There were many of these trials throughout the years with raising my two children. There were times when I knew best, or at least I thought I did, until another lesson was learned. I implemented lessons I grew up with as a child. I made my daughter finish her dinner before being allowed to leave the table or getting dessert, until she threw up on her plate, enter pivot number two. I still provided healthy choices to my children but began to relinquish control over how much they would have to eat.


I would encourage each of the girls to try new activities. I wanted to provide them with as many experiences as I could. I would always tell them it was their choice but once they committed to doing something they had to see it through. Then came the extreme heat in August, one year, when they were playing softball. They were scolding me from the outfield for making them play this horrible sport in this heat. This criticism I took in and processed. I stopped pushing as hard to get them to make the choice I wanted. I would offer the choices and simply remind them of their experience from the previous year. The accountability of their choices began to shift to them.


Fast forward to the tween and teenage years, which we are just wrapping up. They developed new friendships. Of course I was thrilled that they were making new friends but I didn’t know the parents or anything about these new friends. They would introduce me to boyfriends, “God, please help me navigate this new experience” was (and is) my daily prayer. “Trust and relinquish control,” has become my mantra. It is a daily navigation of control and letting go.


Then my oldest daughter was off to college. I was thrilled to see her happy and realized she needed to experience the joy and the trials in her own life, but I still craved the control to protect her. When I tried to exert control, we could not get along and this broke my heart. I have realized that I would rather trust and relinquish control than to control and risk damaging our relationship. My youngest will be off on her next journey soon and hopefully these valuable lessons will assist me to help her have an easier transition to this next step of life. I love these girls with all my being and I want to see them thrive.


As I reflect on my (almost) 20 years as a mom, I can now see the common theme of “taking control” and “letting go.” As parents, we have to choose to take responsibility for the precious human beings entrusted to us. This is the noble reason we seek to gain control over any and every situation that presents itself. As life ebbs and flows, we are shown when to let go of that control, when we resist letting go, the turmoil begins and we are forced to let go or suffer the consequences.
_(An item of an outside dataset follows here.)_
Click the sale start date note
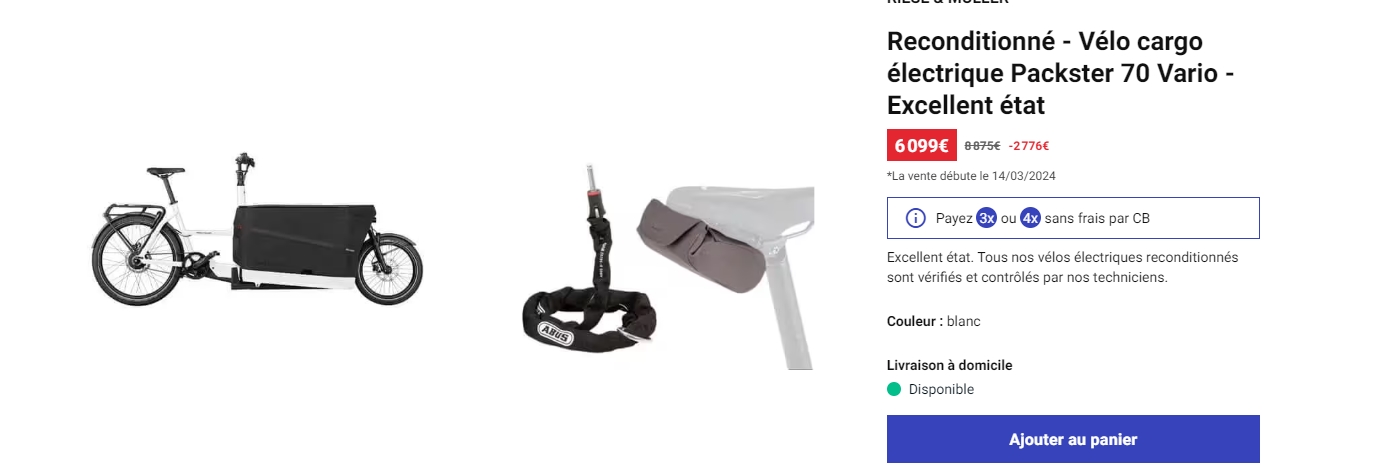Image resolution: width=1377 pixels, height=473 pixels. pyautogui.click(x=971, y=176)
I have only realized this in hindsight, the way many of the important lessons of life are realized. Sometimes I did a great job of letting go and allowing my girls their autonomy. Other times, I resisted letting go of my control and have had to navigate the consequences. The irony of it is that I resisted even more, as the girls got older. Shouldn’t the lesson get easier as you gain experience? Maybe this was because the responsibilities and the consequences grew, as they got older. I didn’t want to see them fail and have to face these consequences. It’s hard to trust that I did a good job teaching them right from wrong, teaching them empathy and kindness, teaching them responsibility and accountability. This is where I remind myself to lean on and trust God. I have been given the privilege of raising two beautiful human beings and I jumped in and embraced this journey of motherhood with the whole of my being. I have learned many lessons and I am still learning. Now, I have to let go and trust these girls to make their own choices and to accept their own consequences. I will be there for them to lend a hand, to offer a comforting hug or to help in any way I am able, when I am needed.


Children are not given to us to keep or to control. They are entrusted to us to love and to teach. We all crave love, to give love and to be loved unconditionally. Life is a journey, full of lessons. Strive to love and learn and to be better than yesterday.